Auch eine invitatio ad offerendum, bzw. eine Einladung zur Offertstellung hat eine rechtliche Relevanz. Ein indikatives oder freibleibendes Angebot, wie auch die Einladung zur Offertstellung sind im Rahmen der Geschäftsführung nach Treu und Glauben zu erklären. Fehlt ein Geschäftswille oder hat der Erklärende kein wirkliches Interesse an einem Vertragsschluss, so handelt er missbräuchlich, was zu einer Haftung führen kann. Die Verletzung von vorvertraglichen Verhandlungspflichten kann im Einzelfall bereits eine Haftung (culpa in contrahendo) begründen (BGE 80 II 26 E. 4c). Hierbei geht es im Wesentlichen um frustrierte Kosten aus der Vertragsverhandlung.

    Beim Immobilienhandel bahnen sich die Geschäfte regelmässig über unverbindliche, also indikative Angebote an. Der Ausschreibende wie der Offerierende will sich je nicht von Anfang an binden. Zeit für eine Due Diligence oder Rückzugsoptionen sollen offen gehalten werden. Dabei ist zu beachten, dass selbst "verbindliche" Angebote beim Grundstückhandel rechtlich "unverbindlich" sind, weil Grundstückgeschäfte der öffentlichen Beurkundung bedürfen (OR 216, ZGB 655).

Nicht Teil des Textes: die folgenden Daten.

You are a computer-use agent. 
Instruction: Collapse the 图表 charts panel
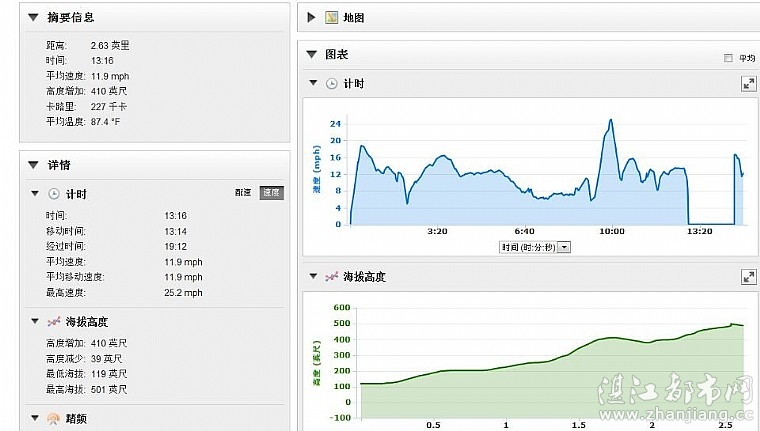pos(312,55)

    Verbindlichkeit von Tarifen, Preislisten und dergleichen

    Gemäss OR 7 Abs. 2 stellt die Versendung von Tarifen, Preislisten, Katalogen und dergleichen grundsätzlich keine invitatio ad offerendum dar. Grund hierfür ist, dass derjenige, der beispielsweise eine Preisliste versendet, nicht ohne weiteres mit jedem beliebigen Interessenten kontrahieren will.

    Ausnahmsweise kann die Versendung von Preislisten oder Tarifen gleichwohl einen verbindlichen Antrag darstellen, wenn der Absender beispielsweise, den ersten zehn Interessenten die Lieferung bzw. Leistung zusichert. Das kommt im Baugewerbe eigentlich nicht vor.

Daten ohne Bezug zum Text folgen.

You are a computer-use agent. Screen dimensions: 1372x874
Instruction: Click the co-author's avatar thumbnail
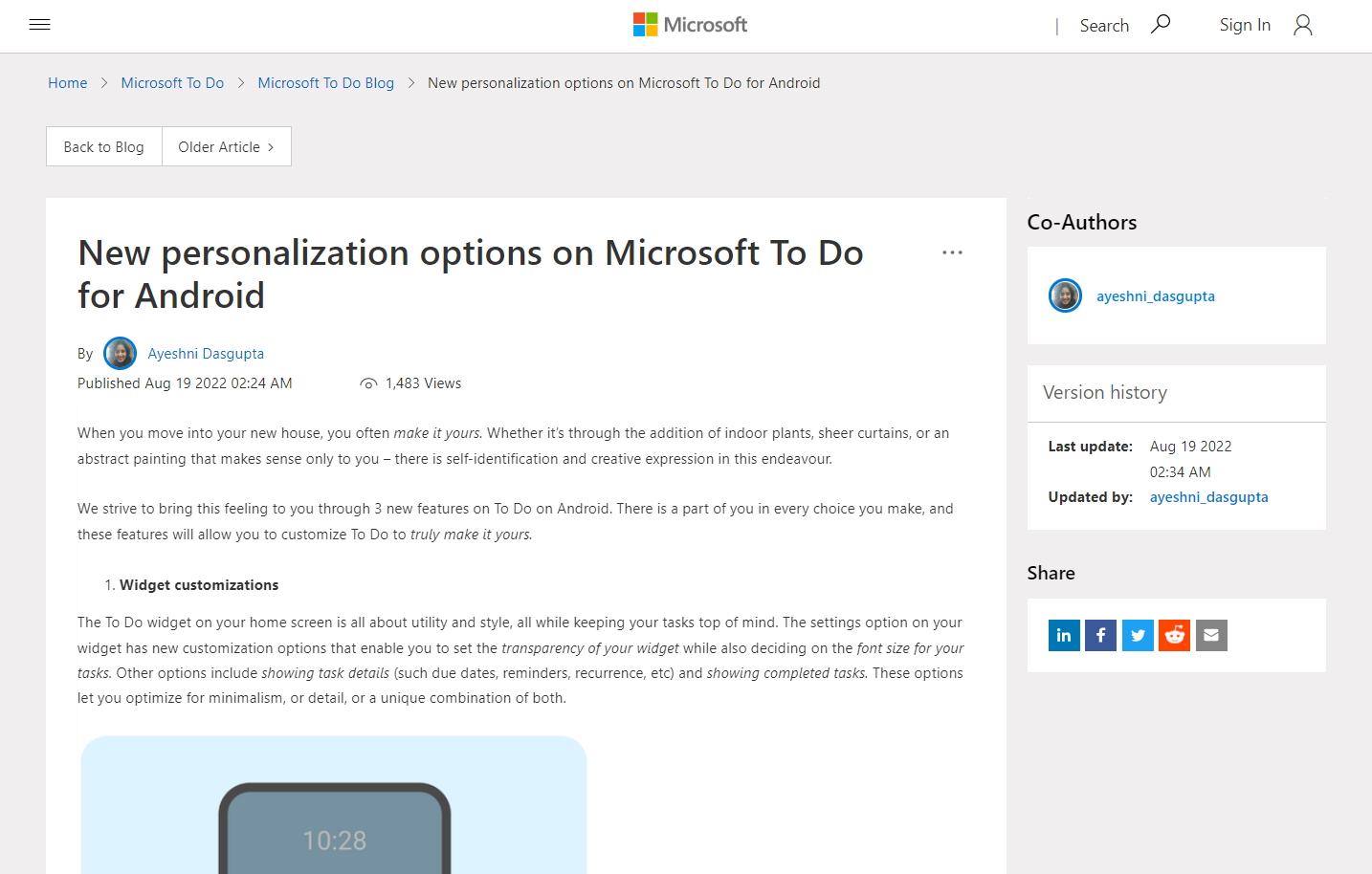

    Auslage von Waren mit Preisangabe

    Werden Waren beispielsweise in Schaufenstern oder Showrooms ausgelegt und wird an den Waren eine Preisangabe angebracht (z.B. Preisschild) gilt dies in der Regel als Antrag (OR 7 Abs. 3; BGE 105 II 23). Ist keine Preisangabe angebracht, liegt kein Angebot vor. Zu beachten ist, dass sich das Angebot nur gerade auf das zur Schau gestellte Stück bezieht. Zudem muss es sich um eine vertretbare Sache handeln. Zudenken ist an Präsentationen von Hausinstallationen an Messen oder in Baumusterzentralen. Dienstleistungen werden von OR 7 nicht erfasst, da diese nicht unter den Begriff "Ware" fallen (BGE 80 II 26 E. 4a). Der Makler, der die zu verkaufenden Grundstücke mit Preisangaben in der Auslage präsentiert, bindet sich ebenfalls nicht. Grundstücke sind keine vertretbaren Sachen und ein Vertrag über Grundstücke ist formbedürftig.